Adèle et Thomas s'installent dans un carbet fermé, nous avons préféré le grand carbet commun ouvert pour avoir de l'air. Ce soir là un gros orage s'abat sur le village. La pluie torrentielle sur la tôle fait le bruit d'un vieux train lancé à vive allure...C'est inhabituel en cette saison. Peut être les ancêtres étaient-ils fâchés ...
Attendre que Tasikale organise la suite de notre voyage...Les serviettes sèchent, Aïku part travailler et revient, nous sommes toujours là, le repas mijote..".A cette heure vous allez rester déjeuner ?"
On déplace nos bagages de la pirogue à coque alu vers celle qu'Aïku nous prête car l'autre est trop large pour passer les sauts. On attend encore un des équipiers.

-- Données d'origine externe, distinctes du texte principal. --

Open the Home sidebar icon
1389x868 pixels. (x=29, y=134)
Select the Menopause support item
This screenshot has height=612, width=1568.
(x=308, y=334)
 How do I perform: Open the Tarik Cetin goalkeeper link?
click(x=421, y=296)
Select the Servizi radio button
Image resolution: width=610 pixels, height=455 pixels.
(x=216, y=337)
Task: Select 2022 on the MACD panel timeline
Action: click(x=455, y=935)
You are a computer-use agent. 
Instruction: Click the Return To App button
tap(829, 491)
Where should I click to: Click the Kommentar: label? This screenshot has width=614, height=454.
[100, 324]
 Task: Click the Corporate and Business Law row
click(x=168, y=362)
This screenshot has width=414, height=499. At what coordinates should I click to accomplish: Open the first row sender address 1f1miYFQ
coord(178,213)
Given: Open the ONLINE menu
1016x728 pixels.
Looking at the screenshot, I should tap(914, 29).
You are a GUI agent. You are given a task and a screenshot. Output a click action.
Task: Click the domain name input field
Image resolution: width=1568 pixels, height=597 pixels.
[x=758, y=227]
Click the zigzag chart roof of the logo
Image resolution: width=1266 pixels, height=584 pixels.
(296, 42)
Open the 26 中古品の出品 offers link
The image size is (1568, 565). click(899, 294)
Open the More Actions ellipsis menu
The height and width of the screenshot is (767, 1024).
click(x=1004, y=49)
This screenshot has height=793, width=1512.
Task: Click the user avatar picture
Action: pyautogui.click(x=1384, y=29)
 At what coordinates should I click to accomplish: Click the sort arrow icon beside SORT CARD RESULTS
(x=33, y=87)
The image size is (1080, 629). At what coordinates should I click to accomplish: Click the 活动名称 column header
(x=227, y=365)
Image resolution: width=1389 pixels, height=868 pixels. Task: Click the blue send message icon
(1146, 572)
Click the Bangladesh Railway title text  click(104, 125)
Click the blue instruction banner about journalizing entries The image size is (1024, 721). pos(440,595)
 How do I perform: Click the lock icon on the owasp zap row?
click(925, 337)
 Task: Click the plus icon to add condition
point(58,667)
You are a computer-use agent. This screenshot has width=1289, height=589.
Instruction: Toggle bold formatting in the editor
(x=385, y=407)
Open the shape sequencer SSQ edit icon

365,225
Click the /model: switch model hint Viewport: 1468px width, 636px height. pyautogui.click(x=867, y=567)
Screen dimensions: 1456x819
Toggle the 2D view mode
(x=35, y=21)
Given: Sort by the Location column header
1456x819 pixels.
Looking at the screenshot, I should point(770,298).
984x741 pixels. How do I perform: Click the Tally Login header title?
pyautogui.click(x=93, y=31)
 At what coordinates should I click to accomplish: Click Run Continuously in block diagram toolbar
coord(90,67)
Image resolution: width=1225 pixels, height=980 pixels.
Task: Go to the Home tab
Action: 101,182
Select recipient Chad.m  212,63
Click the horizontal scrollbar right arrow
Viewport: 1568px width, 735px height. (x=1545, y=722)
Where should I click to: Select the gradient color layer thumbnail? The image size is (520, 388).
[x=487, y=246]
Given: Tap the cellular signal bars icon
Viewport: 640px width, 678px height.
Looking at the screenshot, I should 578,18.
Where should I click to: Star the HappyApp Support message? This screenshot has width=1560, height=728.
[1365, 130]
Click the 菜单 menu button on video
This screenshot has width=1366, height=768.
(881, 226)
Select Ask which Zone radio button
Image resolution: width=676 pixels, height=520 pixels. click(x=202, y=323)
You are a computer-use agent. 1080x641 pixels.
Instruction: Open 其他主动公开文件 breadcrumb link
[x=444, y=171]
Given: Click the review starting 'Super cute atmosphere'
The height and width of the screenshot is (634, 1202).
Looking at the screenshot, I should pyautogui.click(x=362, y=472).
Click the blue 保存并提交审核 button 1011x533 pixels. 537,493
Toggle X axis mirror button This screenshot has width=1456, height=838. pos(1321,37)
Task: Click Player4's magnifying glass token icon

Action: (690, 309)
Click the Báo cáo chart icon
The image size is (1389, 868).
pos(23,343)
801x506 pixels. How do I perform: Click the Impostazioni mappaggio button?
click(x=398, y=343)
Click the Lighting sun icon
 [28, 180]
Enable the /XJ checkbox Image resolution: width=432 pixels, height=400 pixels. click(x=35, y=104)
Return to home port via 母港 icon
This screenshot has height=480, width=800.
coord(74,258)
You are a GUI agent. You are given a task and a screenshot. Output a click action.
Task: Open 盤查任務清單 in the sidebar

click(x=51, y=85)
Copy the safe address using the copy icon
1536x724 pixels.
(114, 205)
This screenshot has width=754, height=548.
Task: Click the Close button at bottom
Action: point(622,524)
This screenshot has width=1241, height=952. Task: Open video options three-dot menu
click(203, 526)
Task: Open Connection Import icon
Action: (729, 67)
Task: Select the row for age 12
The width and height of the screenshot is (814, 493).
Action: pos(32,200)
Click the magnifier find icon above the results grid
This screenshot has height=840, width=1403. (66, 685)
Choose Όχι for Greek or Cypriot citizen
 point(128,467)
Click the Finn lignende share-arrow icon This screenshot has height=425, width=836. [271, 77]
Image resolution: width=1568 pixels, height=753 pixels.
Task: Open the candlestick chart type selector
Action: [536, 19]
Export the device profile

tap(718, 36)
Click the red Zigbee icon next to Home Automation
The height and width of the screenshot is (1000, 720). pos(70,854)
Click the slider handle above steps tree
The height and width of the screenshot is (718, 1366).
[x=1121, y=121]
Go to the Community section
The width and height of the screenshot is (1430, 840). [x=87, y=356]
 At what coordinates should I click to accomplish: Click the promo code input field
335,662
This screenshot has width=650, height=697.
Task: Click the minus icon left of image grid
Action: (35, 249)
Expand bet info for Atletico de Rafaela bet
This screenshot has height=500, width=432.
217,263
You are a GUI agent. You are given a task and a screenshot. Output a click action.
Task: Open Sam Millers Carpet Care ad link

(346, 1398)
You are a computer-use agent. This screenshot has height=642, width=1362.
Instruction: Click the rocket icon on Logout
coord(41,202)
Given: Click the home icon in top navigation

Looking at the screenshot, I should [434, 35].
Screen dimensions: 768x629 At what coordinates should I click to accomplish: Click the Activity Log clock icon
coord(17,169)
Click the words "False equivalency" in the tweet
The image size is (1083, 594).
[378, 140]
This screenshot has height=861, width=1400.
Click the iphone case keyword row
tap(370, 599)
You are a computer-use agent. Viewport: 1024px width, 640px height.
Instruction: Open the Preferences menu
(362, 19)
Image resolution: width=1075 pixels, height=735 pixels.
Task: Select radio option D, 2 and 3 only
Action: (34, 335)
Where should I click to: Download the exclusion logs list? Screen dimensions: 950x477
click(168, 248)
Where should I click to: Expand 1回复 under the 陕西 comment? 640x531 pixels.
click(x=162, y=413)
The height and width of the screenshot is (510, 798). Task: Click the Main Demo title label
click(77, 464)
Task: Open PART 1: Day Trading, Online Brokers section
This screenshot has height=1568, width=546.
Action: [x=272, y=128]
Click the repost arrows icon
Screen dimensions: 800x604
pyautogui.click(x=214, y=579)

Au dessus d'Antecum Pata, sur la rivière Malani ou Marouini, il faut franchir des sauts.
On a lu souvent que fréquemment, il faut descendre de pirogue et passer les sauts à pied parfois même en portant les bagages.
Mais si pour les amérindiens c'est une évidence, pour nous, débarqués en plein courant, on a vraiment du mal à résister et à avancer...Quant à eux, ils sont quand même quatre pour tracter la pirogue à travers les rapides.
On descend dans l'eau avec nos tongs, impossible d'avancer. On s'en débarrasse tant bien que mal et on continue pieds nus comme eux. Les pierres sont pointues et les algues glissantes et griffues... Nos amis "blancs" de Cayenne nous ont dit par la suite que, contrairement à ce que conseillent les amérindiens, il fallait soit mettre des sandales pour aller dans l'eau soit des chaussures de marche...
Quelques moments de vrai trouille comme quand Thomas est tombé dans l'eau et que je l'ai vu accroché à un rocher avec la pirogue qui se rabattait sur lui, suivie d'une autre quand, dans le mouvement, la corde qui retenait la pirogue m'a fauchée, ou encore,un peu plus tard, quand Hubert, gêné par son bras, n'arrivait pas à reprendre pied après le passage d'une sorte de tourbillon...
-"Il y a trop de courant ..."
-"Mais marche là où il n'y en a pas..." répondent les piroguiers...
Parfois il suffit de se déplacer un peu et on trouve un endroit plus calme mais c'est loin d'être évident.
Cela ne se voit pas vraiment sur les photos mais c'était vraiment rude !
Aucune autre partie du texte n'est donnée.